Without my friends, Emily would have lost out. I was a bit stressed out about the situation and my first impulse is to throw in the towel. Granted, I usually try ONE option before feeling this way, but it still isn't a good quality. So, my friends came through to enable attendance at both events.
I'm not one to leave Emily in the care of others. Her couple of near-death experiences in her young life leave me, perhaps, a little overly attached. So, today is not all fun and games. I get to do the "will my child survive without me" routine. I know she will, but I hide myself behind this question. Really, the question is, "will I survive without my child?"
Being a mother completely changes a person. Well, it at least did that to me. There is something that happens after giving birth that increases your capacity to love and care for others.
We watched "Charlie" the day. The first time I watched the movie, it did NOT affect me at all. However, being a mother, now I can't watch the movie without choking on my tears and emotions. It's the same feeling when I see people at the exits from the interstate with their signs. I tear up and practically suffocate on the situation. I can't help but thinking, "That's someone's mother/sister/daughter. How sad they are alone in this moment and seeking assistance from strangers!" I try to give some kind of help whenever I can, but it never alleviates that powerful emotion.
I know our Heavenly Father must experience a similar emotion as He watches all of us in this world.
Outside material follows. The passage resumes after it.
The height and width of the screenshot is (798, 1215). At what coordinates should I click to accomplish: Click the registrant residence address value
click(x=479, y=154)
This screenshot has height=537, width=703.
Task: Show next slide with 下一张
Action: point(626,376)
How do we treat our own family? How do we treat our extended family? How do we treat our friends and neighbors? How do we treat the strangers we have encountered? How do we respond to strangers we have never met and yet they need our assistance? The Gospel of Jesus Christ is all about teaching us to learn to love. It's just that being a mother helps me to get on the "fast track" to understanding the "whys" about love and true charity (the love of Christ). I'm so grateful to be a mom and to be on this path of trust that the Lord has given me.
1 comment:
Emily had a great time at the party! Thanks for letting her come even though it might have been a bit "traumatic" for you!!